Our results revealed that:
In the current study, age of patients ranged between 6-18 years. The patients’ mean age was 12.8 years, 56.5% were males, positive consanguinity presented in 22.6%, positive family history presented in 12.9%. Weight of the studied group ranged between 15 – 49.5 Kg, length ranged between 1-1.7 m and BMI of the studied group ranged between 8.14 – 32.3 Kg/m2. CKD duration ranged between 0.5 – 12 years and hemodialysis duration ranged between 1 – 11 years.
Summary
53
No significant relation between H. pylori infection and age, sex consanguinity and family history among the studied patients.
The mean CKD duration among studied cases was 5.34 years and the mean hemodialysis duration was 3.61 years. There was significant relation between disease duration and hemodialysis duration with the presence of H. pylori infection, there were significantly higher among positive cases.
Glomerulonephritis was the most common cause of the disease among the studied patients (40.3%), followed by obstructive uropathy (22.5%).
Regarding abdominal manifestations; all patients complained from nausea, 71% vomiting, 67.7% had abdominal pain and 85.5% had heartburn. None complain of diarrhea, hematemesis and melena.
Regarding history of drug intake, 64.5% of patients had history of antacids intake, 16.1% steroid intake, 1.6% NSAID dugs and 14.5% immunosuppressive. There was no significant relation between H. pylori infection and drug intake history of among the studied patients except for intake of antacids 96.6% of patients with H. pylori infection take antacids (P value= 0.001).
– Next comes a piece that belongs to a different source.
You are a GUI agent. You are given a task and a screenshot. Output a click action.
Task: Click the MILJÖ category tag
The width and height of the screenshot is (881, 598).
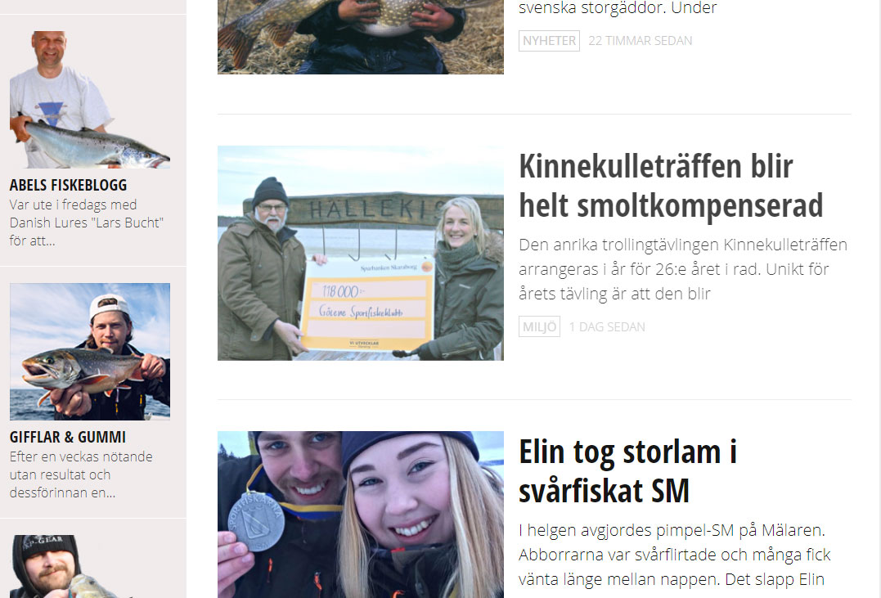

Laboratory measurements showed that mean hemoglobin level of the studied group was 10.6, mean platelet count was 208.3, mean RBCs count was 4.29, mean WBC count was 7.12, mean urea level before dialysis was 109.3 and after dialysis was 46.4. Mean creatinine level before dialysis was 6.82 and after dialysis was 3.08. Mean ferritin level was 759.5 ng/ml. There was no significant relation between H. pylori infection and laboratory investigations among the studied patients.
Positive culture present in 25.8% (16 cases). The most common organism was shigella 81.3%.
The prevalence of Helicobacter was 46.8% among the studied patients. There was no significant relation between H. pylori infection and clinical data of the studied patients.
There was no significant relation between H. pylori infection and age, sex, weight, length, BMI, consanguinity and family history among the studied patients. There was significant relation between disease duration and presence of infection it was significantly higher among positive cases 6.53 vs 4.30 (P value=0.004). There was significant relation between duration of hemodialysis and presence of infection it was significantly higher among positive cases 5.37 vs 2.06 (P value=0.001). No significant relation between H. pylori infection and etiology of the disease among the studied patients (P >0.05).
Sensitivity, specificity, positive and negative predictive values and accuracy for both serology and SAT in diagnosing of H. pylori in hemodialysis patients were (100%, 97%, 97% 100% and 98%); while, UBT was (66%, 67%, 63%, 69% and 66%) respectively.